Nieuwe projecten in defensiesamenwerking EU
Defensieministers van de EU-landen hebben hun goedkeuring gegeven aan dertien nieuwe projecten waarin groepjes lidstaten structureel samenwerken. Nederland doet mee aan twee projecten: een coördinatiecentrum rond cyberveiligheid en een initiatief om dreigingen vanuit de ruimte te kunnen volgen en tegen te gaan.
Bij zes andere projecten, waaronder een cyberacademie en een Europees trainings- en simulatiecentrum, is Nederland waarnemer. Dat is ook het geval bij een project rond gezamenlijke oorlogsvoering en een trainingsfaciliteit voor chemische, biologische, radiologische of nucleaire (CBRN) incidenten.
In twee eerdere rondes kregen vorig jaar in totaal 34 zogeheten PESCO-projecten groen licht. Een daarvan is het versoepelen van de militaire mobiliteit door Europa, waarbij Nederland in samenwerking met de NAVO een voortrekkersrol vervult.

VERSTREKTE GEGEVENS:
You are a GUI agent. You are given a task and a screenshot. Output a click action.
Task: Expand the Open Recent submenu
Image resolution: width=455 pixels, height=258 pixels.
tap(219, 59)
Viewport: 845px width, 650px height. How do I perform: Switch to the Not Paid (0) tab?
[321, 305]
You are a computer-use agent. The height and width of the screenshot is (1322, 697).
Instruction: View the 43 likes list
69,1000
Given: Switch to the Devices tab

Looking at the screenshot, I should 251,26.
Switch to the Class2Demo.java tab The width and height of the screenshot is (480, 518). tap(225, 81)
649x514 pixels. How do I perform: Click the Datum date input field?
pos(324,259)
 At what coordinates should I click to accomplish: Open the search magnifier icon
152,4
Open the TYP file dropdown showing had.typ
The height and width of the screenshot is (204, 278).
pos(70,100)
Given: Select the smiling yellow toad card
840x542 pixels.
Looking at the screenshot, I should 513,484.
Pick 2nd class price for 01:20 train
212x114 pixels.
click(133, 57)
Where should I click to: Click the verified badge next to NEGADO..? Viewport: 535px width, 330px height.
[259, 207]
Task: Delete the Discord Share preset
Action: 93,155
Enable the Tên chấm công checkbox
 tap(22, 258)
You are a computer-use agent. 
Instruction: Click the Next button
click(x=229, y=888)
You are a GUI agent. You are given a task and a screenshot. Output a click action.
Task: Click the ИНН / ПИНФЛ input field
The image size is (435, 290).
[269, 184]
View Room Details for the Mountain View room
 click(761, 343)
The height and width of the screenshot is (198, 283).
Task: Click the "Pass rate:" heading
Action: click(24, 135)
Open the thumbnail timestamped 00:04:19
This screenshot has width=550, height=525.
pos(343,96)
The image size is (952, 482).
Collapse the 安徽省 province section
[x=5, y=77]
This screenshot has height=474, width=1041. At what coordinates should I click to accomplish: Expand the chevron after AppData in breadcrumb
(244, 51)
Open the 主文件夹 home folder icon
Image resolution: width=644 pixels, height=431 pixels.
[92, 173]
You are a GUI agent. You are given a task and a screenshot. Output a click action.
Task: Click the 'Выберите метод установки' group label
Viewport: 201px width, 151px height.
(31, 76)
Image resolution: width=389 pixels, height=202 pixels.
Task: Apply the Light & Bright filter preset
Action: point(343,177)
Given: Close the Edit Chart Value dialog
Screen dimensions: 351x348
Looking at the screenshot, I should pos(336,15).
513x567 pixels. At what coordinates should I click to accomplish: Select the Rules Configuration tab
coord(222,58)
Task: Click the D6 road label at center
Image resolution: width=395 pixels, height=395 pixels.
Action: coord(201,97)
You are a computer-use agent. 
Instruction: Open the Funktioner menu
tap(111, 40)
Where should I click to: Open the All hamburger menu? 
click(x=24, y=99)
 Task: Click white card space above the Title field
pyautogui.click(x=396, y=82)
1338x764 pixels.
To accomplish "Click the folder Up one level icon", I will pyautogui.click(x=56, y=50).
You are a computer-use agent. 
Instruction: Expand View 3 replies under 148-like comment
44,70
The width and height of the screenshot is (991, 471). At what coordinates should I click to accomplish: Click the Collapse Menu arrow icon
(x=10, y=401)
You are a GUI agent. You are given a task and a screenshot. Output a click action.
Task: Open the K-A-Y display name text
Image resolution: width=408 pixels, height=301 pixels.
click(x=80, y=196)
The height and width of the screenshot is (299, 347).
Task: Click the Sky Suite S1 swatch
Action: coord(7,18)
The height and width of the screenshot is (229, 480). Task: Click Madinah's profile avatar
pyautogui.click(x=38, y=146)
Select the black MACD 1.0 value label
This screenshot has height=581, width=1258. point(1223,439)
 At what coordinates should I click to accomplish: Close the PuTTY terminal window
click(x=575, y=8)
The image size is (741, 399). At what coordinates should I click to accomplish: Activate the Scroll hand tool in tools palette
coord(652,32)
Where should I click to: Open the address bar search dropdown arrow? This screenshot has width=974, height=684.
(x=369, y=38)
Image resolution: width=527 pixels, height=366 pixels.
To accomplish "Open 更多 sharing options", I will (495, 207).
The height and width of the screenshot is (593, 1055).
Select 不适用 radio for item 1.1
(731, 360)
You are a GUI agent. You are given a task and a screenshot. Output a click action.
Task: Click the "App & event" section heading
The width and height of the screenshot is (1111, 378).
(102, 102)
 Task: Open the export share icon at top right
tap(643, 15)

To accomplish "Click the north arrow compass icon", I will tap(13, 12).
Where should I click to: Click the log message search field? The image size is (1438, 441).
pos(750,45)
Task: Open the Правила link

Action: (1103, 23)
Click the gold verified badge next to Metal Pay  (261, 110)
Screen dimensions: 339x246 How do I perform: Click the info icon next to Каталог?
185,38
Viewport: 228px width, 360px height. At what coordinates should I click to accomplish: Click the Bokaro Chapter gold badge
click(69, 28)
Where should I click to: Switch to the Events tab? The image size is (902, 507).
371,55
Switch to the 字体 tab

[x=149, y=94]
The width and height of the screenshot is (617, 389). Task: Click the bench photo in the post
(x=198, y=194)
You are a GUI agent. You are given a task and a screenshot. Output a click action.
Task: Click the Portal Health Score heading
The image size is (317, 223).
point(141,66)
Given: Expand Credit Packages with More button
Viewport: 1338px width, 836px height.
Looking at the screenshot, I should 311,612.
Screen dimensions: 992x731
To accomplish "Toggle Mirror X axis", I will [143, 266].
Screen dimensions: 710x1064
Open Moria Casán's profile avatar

OPDRACHT:
Beantwoord de onderstaande vragen op basis van de leestekst over defensiesamenwerking in de EU.
(a) Aan hoeveel nieuwe projecten hebben de defensieministers van de EU-landen hun goedkeuring gegeven?
(b) Aan welke twee van deze projecten doet Nederland mee?
(c) Met welke organisatie werkt Nederland samen bij het versoepelen van de militaire mobiliteit door Europa?
Voor deze opdracht hoeft u de gegevens niet te gebruiken.

UW OPLOSSING:
(a) Aan dertien nieuwe projecten.
(b) Aan een coördinatiecentrum rond cyberveiligheid en aan een initiatief om dreigingen vanuit de ruimte te kunnen volgen en tegen te gaan.
(c) Met de NAVO.